Welp, that "Solarpunk Infra Buildathon Festival" notion has blown up, glad to know that resonates with other people and not just me :)
Ye should know that I'm far too Executively Defunct to organise anything resembling this so it's absolutely something one of ye will have to arrange. Pick somewhere in the EU with a no-fly route from Ireland and I might even join in 😅
@seachaint one of my pals just got back from something like this!
@seachaint the problem is you need actual qualified and vetted people
Otherwise it's just like mission trips where they spend a bunch of money to fly teens with no skills to Africa to "build houses" which end up busted and terrible when they could have just given that money to locals who know what they're doing
We don't need to bus random volunteers to places to do jobs like this, we need to fund qualified people with skills to do this kind of work in their own neighborhoods. Installing insulation and repairing houses isn't something just anyone should be doing. Even if their heart is in the right place you just get that Ned Flanders house that nobody should actually live in.
This. And the right techniques for some things are regional. If you know how to put a hurricane-resistant roof on a Texas house, you may not know how to put a roof on a Detroit house that would survive a heavy snowfall.

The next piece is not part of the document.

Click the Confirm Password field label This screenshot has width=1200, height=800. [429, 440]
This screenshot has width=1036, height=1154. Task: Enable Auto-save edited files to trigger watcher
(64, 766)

@akkavodol @lori @seachaint I think this is key. The point of the event it to show it can be done, so participants then go back into their communities and act locally.
You can talk all you want about how it needs to be local and small. But its not happening. It needs to happen by telling people "hey you can do this and you SHOULD do this."
I love this idea
@seachaint It's not impossible to do. Churches did many of these things on a continual basis in years past (and probably still do, but I don't know as I'm functionally apostate at this point). There's nothing to say a secular group can't do these things.
For a lot of that it doesn't make sense to have it on a drop-in basis, though. Transit is only really useful if it's reliable on a continual basis rather than being a one-shot thing.
For the things that do make sense on a one-shot basis, some training is needed too.
A requirement for lasting change and contrast to Burning Man seems to be lasting organization, rather than a week of madness.
@seachaint the groups that do this kind of stuff (besides Habitat) are pretty under the radar. There are #mutualAid groups all over - you just have to find them.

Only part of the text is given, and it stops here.